You Get What You Vote For

By Perry Miller

The average turnout in English council elections is a derisory 35%. Hold a general election on the same day and you can push that up to 65%. The glamour of national politics still holds its grip on our imagination.

I’ve never really understood this: when it comes to impact on our daily lives, it’s surely local government that’s way out ahead. Sure, I can gape, slack-jawed, at the antics of the Prime Minister and his advisers, or down tools once a year to listen to the Chancellor’s plans for tax on booze and cigs, but I find it’s people much closer to home who can deliver daily pleasure or inconvenience in equal measure.

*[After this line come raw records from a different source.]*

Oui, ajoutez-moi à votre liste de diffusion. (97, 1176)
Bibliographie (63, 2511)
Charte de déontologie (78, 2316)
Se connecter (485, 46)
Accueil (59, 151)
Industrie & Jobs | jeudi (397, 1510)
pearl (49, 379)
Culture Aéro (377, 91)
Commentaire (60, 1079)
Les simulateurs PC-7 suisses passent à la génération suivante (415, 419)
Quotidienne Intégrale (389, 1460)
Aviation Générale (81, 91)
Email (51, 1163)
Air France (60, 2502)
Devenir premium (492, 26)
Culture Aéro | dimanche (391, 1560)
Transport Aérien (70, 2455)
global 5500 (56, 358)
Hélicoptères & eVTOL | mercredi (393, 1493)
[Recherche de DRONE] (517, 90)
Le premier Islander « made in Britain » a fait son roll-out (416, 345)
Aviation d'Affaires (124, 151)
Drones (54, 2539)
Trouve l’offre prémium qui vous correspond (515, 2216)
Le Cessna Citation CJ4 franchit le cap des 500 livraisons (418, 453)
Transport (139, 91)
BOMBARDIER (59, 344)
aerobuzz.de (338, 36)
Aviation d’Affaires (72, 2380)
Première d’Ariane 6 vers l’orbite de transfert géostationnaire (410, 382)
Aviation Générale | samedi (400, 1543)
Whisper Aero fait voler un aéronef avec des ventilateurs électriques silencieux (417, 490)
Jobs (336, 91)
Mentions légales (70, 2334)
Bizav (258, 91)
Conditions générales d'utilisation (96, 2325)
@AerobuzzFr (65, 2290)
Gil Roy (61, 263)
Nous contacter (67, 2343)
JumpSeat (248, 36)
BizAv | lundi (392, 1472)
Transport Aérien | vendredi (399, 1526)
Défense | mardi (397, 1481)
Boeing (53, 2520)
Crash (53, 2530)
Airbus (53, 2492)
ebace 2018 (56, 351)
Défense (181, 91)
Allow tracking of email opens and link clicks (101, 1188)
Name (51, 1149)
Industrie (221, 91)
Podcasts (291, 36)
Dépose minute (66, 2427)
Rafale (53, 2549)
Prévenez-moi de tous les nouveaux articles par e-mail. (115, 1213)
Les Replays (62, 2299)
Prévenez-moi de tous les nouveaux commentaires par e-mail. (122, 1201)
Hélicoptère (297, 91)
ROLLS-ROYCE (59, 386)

So, it’s infuriating to hear, as I did on BBC radio the other day, that we’re going to the polls on 6 May ‘to decide who collects our bins.’ That’s such a depressing take on what will be the biggest set of elections in almost 40 years: 39 Police & Crime Commissioners are facing the polls, as well as 7 combined authority mayors, 5 single authority mayors, 21 county councils, 33 metropolitan authorities, 28 unitary…etc. You get the picture.

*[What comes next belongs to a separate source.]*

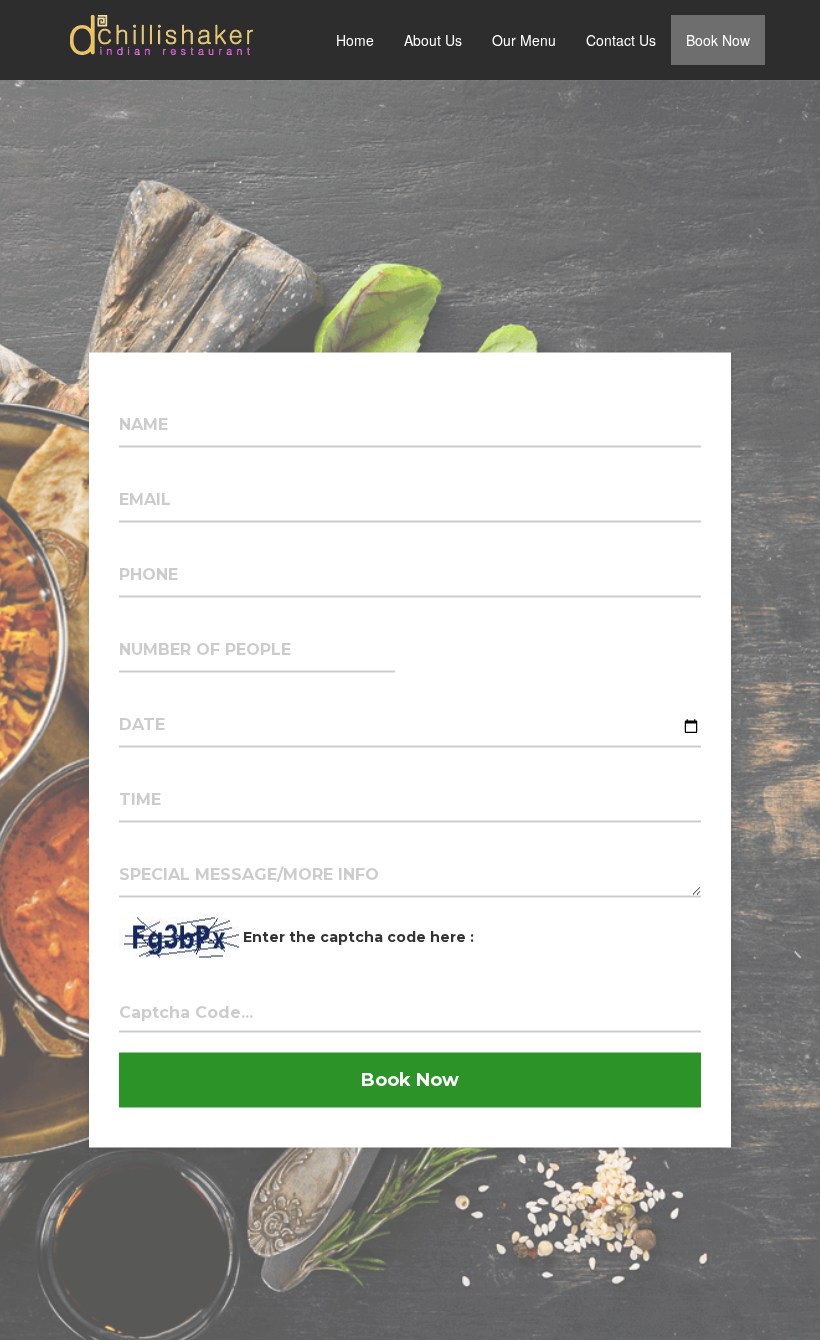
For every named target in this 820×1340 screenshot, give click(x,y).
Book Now (718, 40)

But it suits the narrative of those in power at a national level to decry the role and status of local authorities. Where would we be without the Taxpayers’ Alliance’s annual ‘Town Hall Rich List’, quoted with fake indignation by The Daily Mail.

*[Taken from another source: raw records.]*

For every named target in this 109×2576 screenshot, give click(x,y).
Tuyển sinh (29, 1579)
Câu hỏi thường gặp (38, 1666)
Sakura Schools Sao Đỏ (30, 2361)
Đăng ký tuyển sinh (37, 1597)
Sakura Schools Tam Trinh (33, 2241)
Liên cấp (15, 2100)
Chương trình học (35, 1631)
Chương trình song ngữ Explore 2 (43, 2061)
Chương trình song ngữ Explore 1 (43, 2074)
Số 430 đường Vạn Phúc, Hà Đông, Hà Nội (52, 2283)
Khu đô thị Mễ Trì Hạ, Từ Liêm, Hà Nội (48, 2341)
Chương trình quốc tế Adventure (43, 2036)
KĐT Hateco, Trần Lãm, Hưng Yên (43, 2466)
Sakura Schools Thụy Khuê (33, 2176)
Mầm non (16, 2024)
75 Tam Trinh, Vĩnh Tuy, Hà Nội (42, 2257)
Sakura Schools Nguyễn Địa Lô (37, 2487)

Columnists earning a decent living themselves devote inches of newsprint to the salaries of officers and councillors and splutter over the fact that they might earn more than the Prime Minister. They muddle the non-elected professionals with the elected politicians, forgetting that council leaders earn a fraction of the Prime Minister’s salary, while controlling budgets that run into the hundreds of millions of pounds. The members’ allowance in my borough is under £12,000 per annum.

Over the past 12 months in my neighbourhood, we’ve seen a tree planting programme, twice weekly recycling collections introduced, brand new play facilities in the local park, investment in open air gyms, ambitious plans for a Low Traffic Neighbourhood. Across the borough, there’s a major council housebuilding programme underway, free school meals for all primary school pupils and 100% council tax discount for the poorest families.

You don’t have to like any of the above. You might think I’m a bleeding heart liberal and it’s a huge waste of cash. But that’s the beauty of voting local – you get to decide about the things that are closest to you.